Mais, vous êtes ici. Quand on va décider d’expulser les Guinéens, est-ce qu’on va demander : "qui est Diallo ? qui est Condé ? qui est Sidibé ? qui est Sylla ?" Non. On va expulser les Guinéens !».
De la tenue des législatives
«On m'a dit que le Gabon a fait les élections sans l'opposition, la Côte d'Ivoire a fait de même. Pourquoi pas la Guinée?
Je réponds tout simplement que je me suis battu pour instaurer la démocratie en Guinée, donc je veux une élection transparente et acceptée de tous».
De l’échec de l’appel à la "ville-morte"
«Le peuple a vu la réalité. Ce qu'ils n'ont pas pu faire en 25 ans, 11 ans ministre, c'est ce qu'on a fait en moins de 2 ans. La preuve, ils n'ont pas pu paralyser la Guinée. Le mot d'ordre de "ville-morte" n'a pas été du tout suivi le 28 juin.
Ce succès de mon gouvernement est dû à 75% au peuple, 20% au syndicat et 5% au gouvernement. Aujourd’hui nous sommes en train de changer la situation».
De l’entretien avec Amadou Oury Ditinn Diallo, leader du PUD
«Dr Ditinn [Amadou Oury Ditinn Diallo, leader du PUD, NDLR] m'a dit que Dalaba me préfère à Cellou Dalein, car leur pont tant souhaité n'a été construit que par mon gouvernement. Il y a quelques années, pour aller de Labé à Sagalé, on faisait 3 heures. Actuellement, on ne met qu’une heure».

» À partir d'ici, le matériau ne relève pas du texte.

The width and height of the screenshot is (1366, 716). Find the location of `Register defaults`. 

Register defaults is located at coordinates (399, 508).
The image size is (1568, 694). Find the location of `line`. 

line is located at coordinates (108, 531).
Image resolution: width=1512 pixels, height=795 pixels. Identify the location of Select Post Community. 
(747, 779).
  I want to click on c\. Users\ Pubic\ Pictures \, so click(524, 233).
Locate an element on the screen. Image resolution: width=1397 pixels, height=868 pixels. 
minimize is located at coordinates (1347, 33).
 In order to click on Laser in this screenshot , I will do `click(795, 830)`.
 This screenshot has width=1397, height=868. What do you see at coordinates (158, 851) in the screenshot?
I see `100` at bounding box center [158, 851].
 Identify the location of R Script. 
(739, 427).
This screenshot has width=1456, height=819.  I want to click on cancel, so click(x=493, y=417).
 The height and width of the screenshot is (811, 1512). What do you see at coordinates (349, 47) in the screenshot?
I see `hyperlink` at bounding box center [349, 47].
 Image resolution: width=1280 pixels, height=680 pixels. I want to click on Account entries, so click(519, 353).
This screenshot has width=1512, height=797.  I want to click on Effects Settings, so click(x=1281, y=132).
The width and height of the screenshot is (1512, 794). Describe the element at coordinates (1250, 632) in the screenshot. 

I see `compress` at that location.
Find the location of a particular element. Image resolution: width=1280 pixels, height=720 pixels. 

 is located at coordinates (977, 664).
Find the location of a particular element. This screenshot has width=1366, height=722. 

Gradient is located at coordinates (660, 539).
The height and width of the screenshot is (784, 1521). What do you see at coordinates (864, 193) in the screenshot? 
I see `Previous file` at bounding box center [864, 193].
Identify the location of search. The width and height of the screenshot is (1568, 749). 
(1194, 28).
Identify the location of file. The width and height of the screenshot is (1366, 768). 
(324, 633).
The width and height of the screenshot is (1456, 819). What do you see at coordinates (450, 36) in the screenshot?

La santé d’Alpha Conté se serait améliorée avec l’élection de François Hollande
«Vous savez, mon docteur [médecin, NDLR] est là. J’avais parfois 15.10 [de tension, NDLR]. Depuis que [François] Hollande est élu [Président de la République française, NDLR], je dors tranquille. Je n’ai plus de stress».
Et le Chef de l’Etat de se réjouir: «Le président Hollande a prouvé à Rio+20 que la France ne va plus s'impliquer dans la gestion des affaires africaines».
Le président de la République Pr. Alpha Condé a rencontré ce lundi 2 juillet aux environs de 18 heures son homologue français François Hollande à l'Elysée.